Velayet davasını, velayet hakkına sahip olmayan kişi boşanma davası sonrası ile ortak velayet hakkına sahip eş boşanma davası sırasında geçici ve davanın nihayetinde kesin velayet için açabilir.
Boşanma davası sırasında veya genellikle boşanma davasının nihayete ermesi sonrasında açılan velayet davaları dava açmak isteyen kişi tarafından velayet hususundaki talebini ve delillerini içerir dilekçenin mahkeme sunulması ile açılabilmektedir.
Velayet davasında görevli mahkeme Aile mahkemeleridir. Aile Mahkemesinin bulunmadığı yerde velayet davasına bakmaya görevli mahkeme Aile Mahkemesi sıfatı ile Asliye Hukuk Mahkemeleridir.
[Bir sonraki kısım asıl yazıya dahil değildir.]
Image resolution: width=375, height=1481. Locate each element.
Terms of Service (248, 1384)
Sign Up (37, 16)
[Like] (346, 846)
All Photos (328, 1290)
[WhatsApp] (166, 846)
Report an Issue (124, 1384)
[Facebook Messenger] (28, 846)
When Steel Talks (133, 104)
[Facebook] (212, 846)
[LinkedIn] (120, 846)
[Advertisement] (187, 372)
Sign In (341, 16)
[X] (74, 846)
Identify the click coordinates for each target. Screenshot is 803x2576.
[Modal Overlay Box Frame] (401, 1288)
Velayet, boşanma davası ile birlikte talep edilmişse talebi inceleyen mahkeme delilleri inceleyerek çocuğun menfaatine göre velayet hususunda düzenleme yapacaktır. Çocuğun velayetinin verileceği taraf ile ilgili objektif kriterler söz konusu değildir. Çocuğun üstün yararı dikkate alınmaktadır. Çocuğun yaşı, süt içip içmediği, anneye bağımlı olup olmadığı ve sair hususlar incelenmektedir. Bu dava sebebiyle açılan davalarda bu konuda bir uzman görüşü de alınmaktadır. Bu uzman görüşü ve tarafların velayet konusundaki istek ve iradelerini yansıtan deliller birlikte değerlendirilerek hakim tarafından bir karar verilmektedir.
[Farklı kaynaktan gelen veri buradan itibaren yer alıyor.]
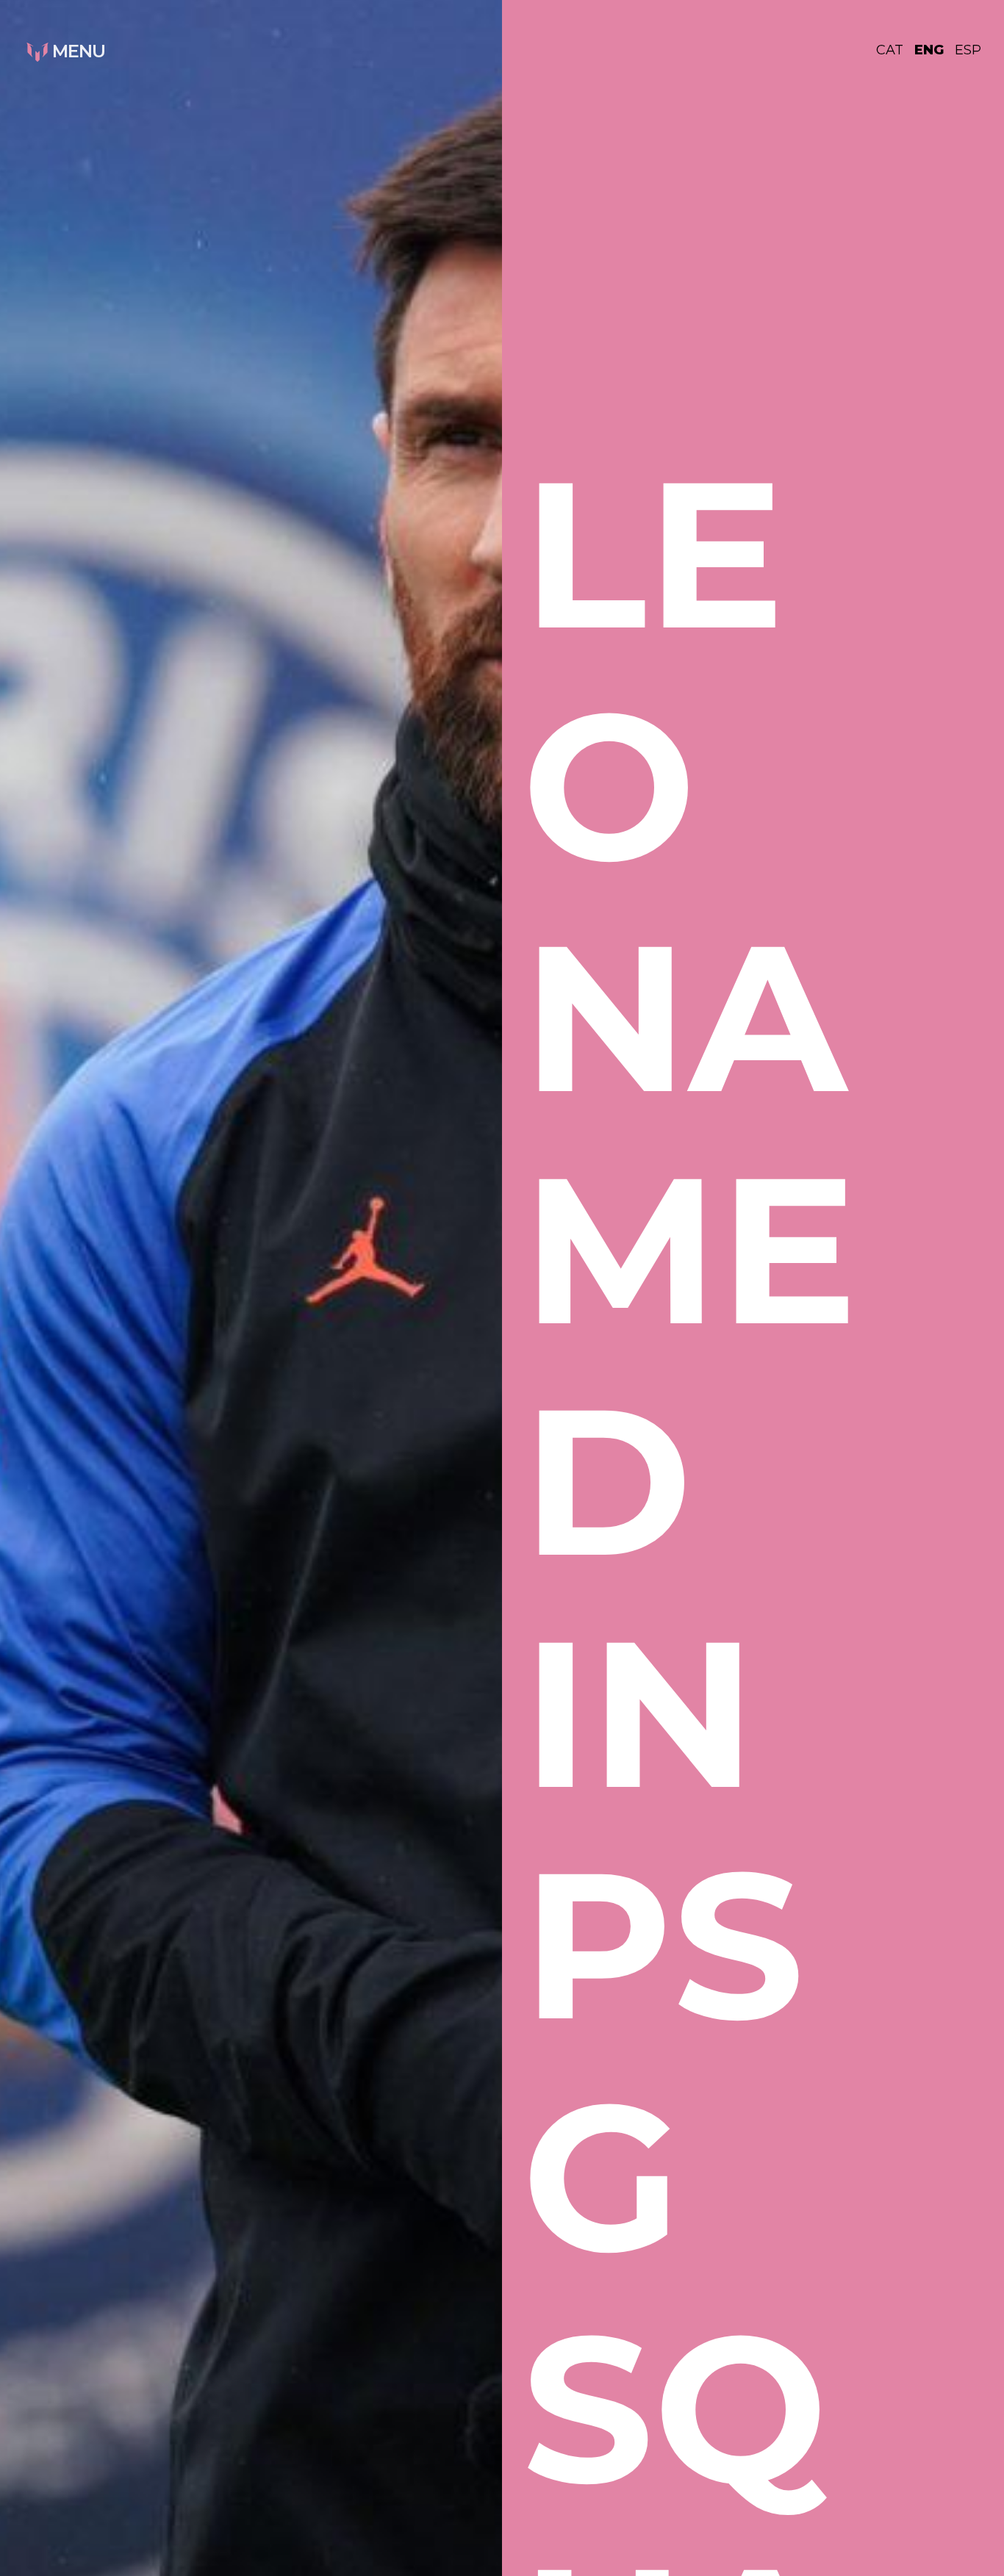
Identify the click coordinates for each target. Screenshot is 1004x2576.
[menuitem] (895, 50)
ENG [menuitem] (929, 50)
Aile Hukukunda ekonomik gücü olmayan ve eşi tarafında ekonomik şiddete maruz bırakılan taraf için en önemli hususlardan bir tanesi nafakadır. Nafaka davaları, Aile Hukukunda görülen boşanma davası ile birlikte veya ayrıca açılabilmektedir. Bu dava türünde de taraflar tek başına veya uzman bir Aile Hukuku davaları ile ilgilenen halk dilinde Aile Davası Avukatı ile de dava takibini sağlayabilmektedirler.
Nafaka, Türk Medeni Kanunu’nda öngörülen koşulların varlığı halinde nafaka yükümlüsü olarak nitelendirilen kişilerin ödemesi gereken, kanunda nafaka alacaklısı olarak belirlenen kişilerin yaşamlarını sürdürebilmesi ve ihtiyaçlarını karşılayabilmesi için miktarı ve şartları hakim tarafından belirlenen parasal katkıya denir.
Nafaka talebi, nafaka dava dilekçesi ile yapılır. Dilekçede talebin tam ve doğru anlaşılabilmesi ve delillerin doğru bir sistemle sunulması önemlidir. Hukuk davalarında daha çok sözlü beyanlardan ziyade yazılı beyanlar ve usulünde sunulan ve tartışılan deliller önem kazanmaktadır.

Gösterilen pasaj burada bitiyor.